Below is a listing; return it in full, exactly as it appears.

- [DATA TO USE]:
————————
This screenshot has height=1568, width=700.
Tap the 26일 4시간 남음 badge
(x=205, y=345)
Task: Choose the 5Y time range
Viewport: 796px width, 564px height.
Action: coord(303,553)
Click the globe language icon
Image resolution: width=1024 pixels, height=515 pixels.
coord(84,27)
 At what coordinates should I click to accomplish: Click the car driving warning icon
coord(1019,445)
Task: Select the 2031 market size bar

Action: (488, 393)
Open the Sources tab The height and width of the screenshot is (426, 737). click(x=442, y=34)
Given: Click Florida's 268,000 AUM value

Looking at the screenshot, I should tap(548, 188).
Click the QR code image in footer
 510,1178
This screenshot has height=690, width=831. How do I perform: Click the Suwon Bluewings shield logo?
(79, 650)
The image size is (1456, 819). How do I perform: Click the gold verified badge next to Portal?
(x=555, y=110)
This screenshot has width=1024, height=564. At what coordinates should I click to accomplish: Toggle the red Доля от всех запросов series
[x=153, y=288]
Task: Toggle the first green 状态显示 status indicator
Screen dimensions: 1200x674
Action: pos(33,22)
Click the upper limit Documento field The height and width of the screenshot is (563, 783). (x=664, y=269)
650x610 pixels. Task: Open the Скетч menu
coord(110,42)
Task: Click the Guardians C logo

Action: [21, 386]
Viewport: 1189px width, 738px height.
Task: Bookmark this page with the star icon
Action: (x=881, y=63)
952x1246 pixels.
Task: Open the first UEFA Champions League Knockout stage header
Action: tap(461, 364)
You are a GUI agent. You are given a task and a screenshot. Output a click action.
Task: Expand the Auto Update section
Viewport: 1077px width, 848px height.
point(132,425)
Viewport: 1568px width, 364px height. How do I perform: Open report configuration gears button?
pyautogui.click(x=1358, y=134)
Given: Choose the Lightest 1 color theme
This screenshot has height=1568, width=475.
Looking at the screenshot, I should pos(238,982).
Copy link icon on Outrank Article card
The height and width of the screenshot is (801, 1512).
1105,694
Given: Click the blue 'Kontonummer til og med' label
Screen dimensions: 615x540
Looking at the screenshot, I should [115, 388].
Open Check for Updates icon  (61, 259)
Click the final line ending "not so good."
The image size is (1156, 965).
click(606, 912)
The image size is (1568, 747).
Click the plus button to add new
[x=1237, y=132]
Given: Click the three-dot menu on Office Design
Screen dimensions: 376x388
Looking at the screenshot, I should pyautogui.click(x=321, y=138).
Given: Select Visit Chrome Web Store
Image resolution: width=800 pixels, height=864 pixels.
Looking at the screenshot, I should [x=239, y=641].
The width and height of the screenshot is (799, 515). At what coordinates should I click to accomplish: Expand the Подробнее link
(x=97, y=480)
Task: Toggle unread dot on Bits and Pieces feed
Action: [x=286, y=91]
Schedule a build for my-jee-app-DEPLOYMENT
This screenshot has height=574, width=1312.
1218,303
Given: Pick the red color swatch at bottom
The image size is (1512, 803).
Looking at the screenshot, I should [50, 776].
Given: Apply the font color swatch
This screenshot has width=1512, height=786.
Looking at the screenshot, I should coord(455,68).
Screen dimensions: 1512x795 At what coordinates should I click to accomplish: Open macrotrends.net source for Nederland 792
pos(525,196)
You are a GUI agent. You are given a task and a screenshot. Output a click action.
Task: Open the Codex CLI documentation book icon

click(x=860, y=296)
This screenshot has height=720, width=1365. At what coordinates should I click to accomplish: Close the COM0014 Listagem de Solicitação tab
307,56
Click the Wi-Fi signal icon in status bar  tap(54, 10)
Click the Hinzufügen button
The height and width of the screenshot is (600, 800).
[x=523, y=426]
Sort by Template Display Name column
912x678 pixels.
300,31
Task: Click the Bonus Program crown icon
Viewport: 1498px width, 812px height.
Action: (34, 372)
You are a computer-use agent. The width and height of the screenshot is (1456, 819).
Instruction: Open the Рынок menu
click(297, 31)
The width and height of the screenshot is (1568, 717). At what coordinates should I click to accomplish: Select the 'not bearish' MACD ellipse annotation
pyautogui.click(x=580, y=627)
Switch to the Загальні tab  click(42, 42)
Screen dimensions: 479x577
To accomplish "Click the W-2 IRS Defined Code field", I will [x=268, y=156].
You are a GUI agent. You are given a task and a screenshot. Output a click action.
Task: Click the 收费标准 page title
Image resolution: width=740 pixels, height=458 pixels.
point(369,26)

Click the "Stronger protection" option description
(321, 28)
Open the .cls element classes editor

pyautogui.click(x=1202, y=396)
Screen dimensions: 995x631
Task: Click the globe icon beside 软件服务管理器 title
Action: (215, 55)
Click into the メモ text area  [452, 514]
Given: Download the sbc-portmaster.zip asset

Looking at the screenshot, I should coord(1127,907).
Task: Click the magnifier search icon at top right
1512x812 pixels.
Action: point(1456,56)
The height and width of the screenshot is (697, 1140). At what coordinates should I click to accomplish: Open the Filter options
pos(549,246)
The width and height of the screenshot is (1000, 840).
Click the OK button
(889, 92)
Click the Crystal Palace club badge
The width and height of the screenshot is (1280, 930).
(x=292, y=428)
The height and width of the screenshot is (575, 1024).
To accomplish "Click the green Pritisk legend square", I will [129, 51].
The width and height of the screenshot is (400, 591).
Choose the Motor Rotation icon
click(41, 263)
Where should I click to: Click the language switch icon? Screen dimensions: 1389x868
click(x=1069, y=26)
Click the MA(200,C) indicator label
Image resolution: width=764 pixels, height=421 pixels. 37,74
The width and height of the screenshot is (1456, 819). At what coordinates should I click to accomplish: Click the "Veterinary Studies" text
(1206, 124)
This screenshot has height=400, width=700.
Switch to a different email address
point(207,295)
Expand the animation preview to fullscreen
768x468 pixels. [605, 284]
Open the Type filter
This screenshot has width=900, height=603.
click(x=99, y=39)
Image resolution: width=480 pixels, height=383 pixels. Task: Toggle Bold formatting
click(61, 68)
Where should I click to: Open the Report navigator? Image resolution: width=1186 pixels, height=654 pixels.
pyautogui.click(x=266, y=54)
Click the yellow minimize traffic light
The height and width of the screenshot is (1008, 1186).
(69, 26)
————————
- [YOUR RESPONSE]:
This screenshot has height=1568, width=700.
Tap the 26일 4시간 남음 badge
(x=205, y=345)
Task: Choose the 5Y time range
Viewport: 796px width, 564px height.
Action: coord(303,553)
Click the globe language icon
Image resolution: width=1024 pixels, height=515 pixels.
coord(84,27)
 At what coordinates should I click to accomplish: Click the car driving warning icon
coord(1019,445)
Task: Select the 2031 market size bar

Action: (488, 393)
Open the Sources tab The height and width of the screenshot is (426, 737). click(x=442, y=34)
Given: Click Florida's 268,000 AUM value

Looking at the screenshot, I should tap(548, 188).
Click the QR code image in footer
 510,1178
This screenshot has height=690, width=831. How do I perform: Click the Suwon Bluewings shield logo?
(79, 650)
The image size is (1456, 819). How do I perform: Click the gold verified badge next to Portal?
(x=555, y=110)
This screenshot has width=1024, height=564. At what coordinates should I click to accomplish: Toggle the red Доля от всех запросов series
[x=153, y=288]
Task: Toggle the first green 状态显示 status indicator
Screen dimensions: 1200x674
Action: pos(33,22)
Click the upper limit Documento field The height and width of the screenshot is (563, 783). (x=664, y=269)
650x610 pixels. Task: Open the Скетч menu
coord(110,42)
Task: Click the Guardians C logo

Action: [21, 386]
Viewport: 1189px width, 738px height.
Task: Bookmark this page with the star icon
Action: (x=881, y=63)
952x1246 pixels.
Task: Open the first UEFA Champions League Knockout stage header
Action: tap(461, 364)
You are a GUI agent. You are given a task and a screenshot. Output a click action.
Task: Expand the Auto Update section
Viewport: 1077px width, 848px height.
point(132,425)
Viewport: 1568px width, 364px height. How do I perform: Open report configuration gears button?
pyautogui.click(x=1358, y=134)
Given: Choose the Lightest 1 color theme
This screenshot has height=1568, width=475.
Looking at the screenshot, I should pos(238,982).
Copy link icon on Outrank Article card
The height and width of the screenshot is (801, 1512).
1105,694
Given: Click the blue 'Kontonummer til og med' label
Screen dimensions: 615x540
Looking at the screenshot, I should [115, 388].
Open Check for Updates icon  (61, 259)
Click the final line ending "not so good."
The image size is (1156, 965).
click(606, 912)
The image size is (1568, 747).
Click the plus button to add new
[x=1237, y=132]
Given: Click the three-dot menu on Office Design
Screen dimensions: 376x388
Looking at the screenshot, I should pyautogui.click(x=321, y=138).
Given: Select Visit Chrome Web Store
Image resolution: width=800 pixels, height=864 pixels.
Looking at the screenshot, I should [x=239, y=641].
The width and height of the screenshot is (799, 515). At what coordinates should I click to accomplish: Expand the Подробнее link
(x=97, y=480)
Task: Toggle unread dot on Bits and Pieces feed
Action: [x=286, y=91]
Schedule a build for my-jee-app-DEPLOYMENT
This screenshot has height=574, width=1312.
1218,303
Given: Pick the red color swatch at bottom
The image size is (1512, 803).
Looking at the screenshot, I should [50, 776].
Given: Apply the font color swatch
This screenshot has width=1512, height=786.
Looking at the screenshot, I should coord(455,68).
Screen dimensions: 1512x795 At what coordinates should I click to accomplish: Open macrotrends.net source for Nederland 792
pos(525,196)
You are a GUI agent. You are given a task and a screenshot. Output a click action.
Task: Open the Codex CLI documentation book icon

click(x=860, y=296)
This screenshot has height=720, width=1365. At what coordinates should I click to accomplish: Close the COM0014 Listagem de Solicitação tab
307,56
Click the Wi-Fi signal icon in status bar  tap(54, 10)
Click the Hinzufügen button
The height and width of the screenshot is (600, 800).
[x=523, y=426]
Sort by Template Display Name column
912x678 pixels.
300,31
Task: Click the Bonus Program crown icon
Viewport: 1498px width, 812px height.
Action: (34, 372)
You are a computer-use agent. The width and height of the screenshot is (1456, 819).
Instruction: Open the Рынок menu
click(297, 31)
The width and height of the screenshot is (1568, 717). At what coordinates should I click to accomplish: Select the 'not bearish' MACD ellipse annotation
pyautogui.click(x=580, y=627)
Switch to the Загальні tab  click(42, 42)
Screen dimensions: 479x577
To accomplish "Click the W-2 IRS Defined Code field", I will [x=268, y=156].
You are a GUI agent. You are given a task and a screenshot. Output a click action.
Task: Click the 收费标准 page title
Image resolution: width=740 pixels, height=458 pixels.
point(369,26)

Click the "Stronger protection" option description
(321, 28)
Open the .cls element classes editor

pyautogui.click(x=1202, y=396)
Screen dimensions: 995x631
Task: Click the globe icon beside 软件服务管理器 title
Action: (215, 55)
Click into the メモ text area  [452, 514]
Given: Download the sbc-portmaster.zip asset

Looking at the screenshot, I should coord(1127,907).
Task: Click the magnifier search icon at top right
1512x812 pixels.
Action: point(1456,56)
The height and width of the screenshot is (697, 1140). At what coordinates should I click to accomplish: Open the Filter options
pos(549,246)
The width and height of the screenshot is (1000, 840).
Click the OK button
(889, 92)
Click the Crystal Palace club badge
The width and height of the screenshot is (1280, 930).
(x=292, y=428)
The height and width of the screenshot is (575, 1024).
To accomplish "Click the green Pritisk legend square", I will [129, 51].
The width and height of the screenshot is (400, 591).
Choose the Motor Rotation icon
click(41, 263)
Where should I click to: Click the language switch icon? Screen dimensions: 1389x868
click(x=1069, y=26)
Click the MA(200,C) indicator label
Image resolution: width=764 pixels, height=421 pixels. 37,74
The width and height of the screenshot is (1456, 819). At what coordinates should I click to accomplish: Click the "Veterinary Studies" text
(1206, 124)
This screenshot has height=400, width=700.
Switch to a different email address
point(207,295)
Expand the animation preview to fullscreen
768x468 pixels. [605, 284]
Open the Type filter
This screenshot has width=900, height=603.
click(x=99, y=39)
Image resolution: width=480 pixels, height=383 pixels. Task: Toggle Bold formatting
click(61, 68)
Where should I click to: Open the Report navigator? Image resolution: width=1186 pixels, height=654 pixels.
pyautogui.click(x=266, y=54)
Click the yellow minimize traffic light
The height and width of the screenshot is (1008, 1186).
(69, 26)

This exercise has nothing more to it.